At USA Today, Tom Nichols writes about his new book, Our Own Worst Enemy.

[Our] democracy now practically must run on autopilot independently of a public that is happily and willfully ignorant of the issues and wants nothing to do with the dreary business of governing. And with increasing frequency, our form of government is under attack by bored working and middle-class citizens – led by clever political and television figures – who have no use for democracy other than as slogans and window-dressing around their need to be the constant center of their own reality show.

 

The January 6 rioters were the most extreme example of this stupefying level of narcissism. These insurrectionists were not disenfranchised or oppressed people trying to engage in a peaceful assembly. They could barely express a coherent political thought.
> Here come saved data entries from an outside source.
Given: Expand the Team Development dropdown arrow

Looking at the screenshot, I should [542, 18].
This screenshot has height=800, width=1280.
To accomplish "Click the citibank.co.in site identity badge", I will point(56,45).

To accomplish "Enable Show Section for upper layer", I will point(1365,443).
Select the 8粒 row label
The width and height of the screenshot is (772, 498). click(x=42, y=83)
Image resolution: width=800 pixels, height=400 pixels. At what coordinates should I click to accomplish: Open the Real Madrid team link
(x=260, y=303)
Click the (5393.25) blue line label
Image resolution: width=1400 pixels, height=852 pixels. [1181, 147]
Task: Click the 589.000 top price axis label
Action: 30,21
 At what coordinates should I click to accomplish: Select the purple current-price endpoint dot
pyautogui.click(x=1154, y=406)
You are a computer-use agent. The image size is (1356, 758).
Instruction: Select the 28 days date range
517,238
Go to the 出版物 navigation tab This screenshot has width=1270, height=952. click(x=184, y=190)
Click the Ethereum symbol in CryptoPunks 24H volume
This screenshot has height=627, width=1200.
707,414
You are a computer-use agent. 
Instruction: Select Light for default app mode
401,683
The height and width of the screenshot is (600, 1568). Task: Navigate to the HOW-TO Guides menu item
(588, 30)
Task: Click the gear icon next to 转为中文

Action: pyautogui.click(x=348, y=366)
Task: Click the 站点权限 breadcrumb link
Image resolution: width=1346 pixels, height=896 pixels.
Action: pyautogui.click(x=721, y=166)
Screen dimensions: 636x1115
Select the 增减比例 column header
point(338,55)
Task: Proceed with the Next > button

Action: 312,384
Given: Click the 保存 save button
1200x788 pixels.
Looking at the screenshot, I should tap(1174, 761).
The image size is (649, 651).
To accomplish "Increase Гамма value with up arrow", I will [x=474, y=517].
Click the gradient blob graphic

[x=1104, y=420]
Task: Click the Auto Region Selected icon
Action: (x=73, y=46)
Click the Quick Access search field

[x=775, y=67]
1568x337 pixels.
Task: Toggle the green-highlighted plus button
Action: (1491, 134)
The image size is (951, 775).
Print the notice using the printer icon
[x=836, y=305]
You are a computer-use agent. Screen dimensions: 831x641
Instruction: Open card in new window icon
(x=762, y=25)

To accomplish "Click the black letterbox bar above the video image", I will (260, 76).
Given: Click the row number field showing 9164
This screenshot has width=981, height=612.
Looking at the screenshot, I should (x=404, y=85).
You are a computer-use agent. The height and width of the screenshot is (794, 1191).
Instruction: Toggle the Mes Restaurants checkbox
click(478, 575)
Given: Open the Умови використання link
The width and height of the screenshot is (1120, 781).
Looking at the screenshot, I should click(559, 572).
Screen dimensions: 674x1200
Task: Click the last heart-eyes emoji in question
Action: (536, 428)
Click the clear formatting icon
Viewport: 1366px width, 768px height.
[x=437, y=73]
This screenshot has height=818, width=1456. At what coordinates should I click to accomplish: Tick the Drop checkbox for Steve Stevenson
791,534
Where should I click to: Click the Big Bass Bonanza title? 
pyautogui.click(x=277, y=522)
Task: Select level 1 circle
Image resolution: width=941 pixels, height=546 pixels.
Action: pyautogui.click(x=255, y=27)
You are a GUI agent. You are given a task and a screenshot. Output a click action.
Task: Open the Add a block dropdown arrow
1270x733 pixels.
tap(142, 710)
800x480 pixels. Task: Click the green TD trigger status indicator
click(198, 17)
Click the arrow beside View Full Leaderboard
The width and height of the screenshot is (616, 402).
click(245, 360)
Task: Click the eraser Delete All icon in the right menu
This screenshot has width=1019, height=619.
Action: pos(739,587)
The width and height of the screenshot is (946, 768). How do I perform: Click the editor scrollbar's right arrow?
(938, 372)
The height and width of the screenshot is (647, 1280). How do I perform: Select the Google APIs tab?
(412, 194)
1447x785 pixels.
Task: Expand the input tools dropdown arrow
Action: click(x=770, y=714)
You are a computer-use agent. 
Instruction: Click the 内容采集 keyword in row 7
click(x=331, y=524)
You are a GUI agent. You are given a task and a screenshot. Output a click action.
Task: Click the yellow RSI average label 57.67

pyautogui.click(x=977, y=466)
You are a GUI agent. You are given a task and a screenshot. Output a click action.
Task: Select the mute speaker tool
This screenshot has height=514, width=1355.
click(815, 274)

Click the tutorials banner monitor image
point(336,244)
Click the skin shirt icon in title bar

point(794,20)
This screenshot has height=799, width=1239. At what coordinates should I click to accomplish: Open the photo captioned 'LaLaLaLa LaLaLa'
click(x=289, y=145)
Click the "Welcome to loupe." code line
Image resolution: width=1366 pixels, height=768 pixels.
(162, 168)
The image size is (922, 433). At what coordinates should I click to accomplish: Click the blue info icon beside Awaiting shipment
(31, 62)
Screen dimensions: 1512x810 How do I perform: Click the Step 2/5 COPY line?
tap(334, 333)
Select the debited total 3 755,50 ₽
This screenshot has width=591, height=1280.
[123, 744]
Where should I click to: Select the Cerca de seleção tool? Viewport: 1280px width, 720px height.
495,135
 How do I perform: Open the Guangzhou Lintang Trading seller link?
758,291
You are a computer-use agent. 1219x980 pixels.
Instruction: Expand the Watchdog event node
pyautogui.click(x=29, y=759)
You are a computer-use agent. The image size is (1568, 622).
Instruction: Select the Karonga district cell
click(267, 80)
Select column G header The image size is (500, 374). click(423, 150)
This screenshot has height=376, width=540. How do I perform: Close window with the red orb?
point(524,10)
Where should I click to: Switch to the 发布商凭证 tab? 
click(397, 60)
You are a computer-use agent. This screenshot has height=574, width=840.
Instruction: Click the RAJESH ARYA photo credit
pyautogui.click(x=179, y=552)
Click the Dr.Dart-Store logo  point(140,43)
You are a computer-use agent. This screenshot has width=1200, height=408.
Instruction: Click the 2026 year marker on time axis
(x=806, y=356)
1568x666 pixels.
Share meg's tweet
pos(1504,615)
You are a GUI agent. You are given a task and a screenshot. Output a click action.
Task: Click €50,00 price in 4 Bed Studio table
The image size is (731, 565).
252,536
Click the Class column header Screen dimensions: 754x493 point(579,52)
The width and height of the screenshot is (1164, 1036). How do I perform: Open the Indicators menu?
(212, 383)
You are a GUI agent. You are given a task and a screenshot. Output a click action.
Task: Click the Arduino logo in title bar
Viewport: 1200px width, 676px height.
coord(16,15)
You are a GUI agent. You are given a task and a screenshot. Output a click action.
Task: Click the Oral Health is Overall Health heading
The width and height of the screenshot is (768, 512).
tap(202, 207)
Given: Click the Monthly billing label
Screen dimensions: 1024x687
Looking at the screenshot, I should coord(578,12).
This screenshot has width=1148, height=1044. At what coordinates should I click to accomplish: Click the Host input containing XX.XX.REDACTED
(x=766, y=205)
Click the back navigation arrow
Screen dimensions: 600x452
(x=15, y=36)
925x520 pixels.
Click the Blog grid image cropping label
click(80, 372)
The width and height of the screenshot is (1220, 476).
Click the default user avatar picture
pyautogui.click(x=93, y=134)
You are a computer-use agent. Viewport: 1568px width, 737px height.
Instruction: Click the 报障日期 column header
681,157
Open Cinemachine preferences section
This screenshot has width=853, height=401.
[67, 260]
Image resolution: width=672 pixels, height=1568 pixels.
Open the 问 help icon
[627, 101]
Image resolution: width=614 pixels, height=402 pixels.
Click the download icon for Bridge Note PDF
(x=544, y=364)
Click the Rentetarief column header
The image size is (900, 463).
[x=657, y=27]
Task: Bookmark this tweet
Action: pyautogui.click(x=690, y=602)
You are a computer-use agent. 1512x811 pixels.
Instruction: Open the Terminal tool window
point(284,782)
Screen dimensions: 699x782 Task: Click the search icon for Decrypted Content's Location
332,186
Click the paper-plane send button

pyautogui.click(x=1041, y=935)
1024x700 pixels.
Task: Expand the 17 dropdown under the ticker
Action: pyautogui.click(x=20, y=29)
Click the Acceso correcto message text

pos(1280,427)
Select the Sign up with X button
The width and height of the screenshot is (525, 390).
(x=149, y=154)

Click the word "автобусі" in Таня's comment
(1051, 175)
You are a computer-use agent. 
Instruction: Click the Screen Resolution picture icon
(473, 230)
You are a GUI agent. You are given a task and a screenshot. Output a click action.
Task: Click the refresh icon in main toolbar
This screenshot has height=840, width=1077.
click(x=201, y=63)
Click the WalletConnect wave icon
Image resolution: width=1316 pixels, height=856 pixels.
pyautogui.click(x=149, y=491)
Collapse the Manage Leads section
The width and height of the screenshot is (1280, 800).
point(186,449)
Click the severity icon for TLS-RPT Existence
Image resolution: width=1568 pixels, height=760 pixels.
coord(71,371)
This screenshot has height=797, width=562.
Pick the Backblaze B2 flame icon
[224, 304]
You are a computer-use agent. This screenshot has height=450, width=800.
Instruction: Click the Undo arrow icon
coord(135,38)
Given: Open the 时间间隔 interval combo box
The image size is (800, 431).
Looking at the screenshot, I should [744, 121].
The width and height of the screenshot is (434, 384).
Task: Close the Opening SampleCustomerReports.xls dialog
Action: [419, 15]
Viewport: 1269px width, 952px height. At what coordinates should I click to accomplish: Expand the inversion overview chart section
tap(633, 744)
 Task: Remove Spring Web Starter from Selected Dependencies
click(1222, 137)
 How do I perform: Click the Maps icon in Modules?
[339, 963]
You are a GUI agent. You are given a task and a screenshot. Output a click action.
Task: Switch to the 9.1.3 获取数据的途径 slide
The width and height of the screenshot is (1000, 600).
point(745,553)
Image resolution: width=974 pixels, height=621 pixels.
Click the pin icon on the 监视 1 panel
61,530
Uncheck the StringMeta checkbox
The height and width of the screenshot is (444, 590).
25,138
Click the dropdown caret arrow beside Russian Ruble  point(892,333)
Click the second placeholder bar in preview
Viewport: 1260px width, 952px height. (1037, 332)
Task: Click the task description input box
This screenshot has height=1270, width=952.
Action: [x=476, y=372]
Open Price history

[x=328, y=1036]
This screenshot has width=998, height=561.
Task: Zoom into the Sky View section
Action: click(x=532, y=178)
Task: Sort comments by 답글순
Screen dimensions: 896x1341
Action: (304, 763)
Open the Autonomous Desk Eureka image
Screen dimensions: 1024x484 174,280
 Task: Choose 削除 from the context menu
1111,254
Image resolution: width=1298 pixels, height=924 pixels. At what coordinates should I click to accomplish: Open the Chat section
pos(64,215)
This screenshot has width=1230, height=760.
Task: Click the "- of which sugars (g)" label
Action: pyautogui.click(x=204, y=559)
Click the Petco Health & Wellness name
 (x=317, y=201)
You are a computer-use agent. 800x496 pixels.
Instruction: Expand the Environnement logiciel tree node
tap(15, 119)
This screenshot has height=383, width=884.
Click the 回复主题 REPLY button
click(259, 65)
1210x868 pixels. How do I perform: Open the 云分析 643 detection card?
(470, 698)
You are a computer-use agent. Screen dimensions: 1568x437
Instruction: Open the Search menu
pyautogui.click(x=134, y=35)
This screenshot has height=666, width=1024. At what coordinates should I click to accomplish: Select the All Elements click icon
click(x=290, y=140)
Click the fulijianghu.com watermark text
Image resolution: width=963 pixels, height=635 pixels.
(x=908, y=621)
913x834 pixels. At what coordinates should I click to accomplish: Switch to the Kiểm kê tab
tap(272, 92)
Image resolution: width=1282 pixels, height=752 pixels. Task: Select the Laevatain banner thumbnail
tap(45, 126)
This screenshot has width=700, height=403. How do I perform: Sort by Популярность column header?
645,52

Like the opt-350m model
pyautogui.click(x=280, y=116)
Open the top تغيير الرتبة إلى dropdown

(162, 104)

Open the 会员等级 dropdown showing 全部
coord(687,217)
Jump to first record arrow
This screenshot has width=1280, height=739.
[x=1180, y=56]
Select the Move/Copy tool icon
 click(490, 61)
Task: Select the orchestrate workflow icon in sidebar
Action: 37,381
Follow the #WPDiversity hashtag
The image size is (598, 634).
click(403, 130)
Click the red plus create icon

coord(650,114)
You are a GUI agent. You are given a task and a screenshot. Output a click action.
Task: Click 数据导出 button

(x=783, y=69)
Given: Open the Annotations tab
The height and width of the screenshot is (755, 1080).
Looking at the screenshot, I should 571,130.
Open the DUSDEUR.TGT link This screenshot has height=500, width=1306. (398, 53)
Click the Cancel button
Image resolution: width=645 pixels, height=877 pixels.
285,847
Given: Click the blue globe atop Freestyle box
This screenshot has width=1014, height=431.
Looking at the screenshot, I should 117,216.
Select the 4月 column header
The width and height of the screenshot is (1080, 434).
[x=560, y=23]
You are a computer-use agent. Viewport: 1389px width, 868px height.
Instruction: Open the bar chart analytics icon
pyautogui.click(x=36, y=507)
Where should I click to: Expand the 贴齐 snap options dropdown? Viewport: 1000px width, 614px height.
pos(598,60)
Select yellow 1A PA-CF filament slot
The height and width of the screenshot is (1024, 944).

Rather, the whole event was a day-camp outing for middle-aged, middle-class, gainfully employed Americans who wanted to be heroes storming Congress – and perhaps lynching the vice president in the process – and then go back home to sell real estate, attend work retreats in Mexico, and brag about it all on Instagram.

 

Over a half-century ago, the writer Eric Hoffer presciently saw the way such madness might overtake the democracies when he warned that anti-democratic mass movements begin not with deprivation and suffering, but with boredom and plenty. “Our frustration is greater when we have much and want more than when we have nothing and want some,” he wrote in 1951. “To a deliberate fomenter of mass upheavals, the report that people are bored stiff should be at least as encouraging as that they are suffering from intolerable economic or political abuses.”

Time is running out. If we are to recapture our civic life and reinvigorate our liberal and constitutional inheritance, we must stop, right now, and – unpleasant and searing though it will be – take stock of ourselves and our own role in the decline of our democracy.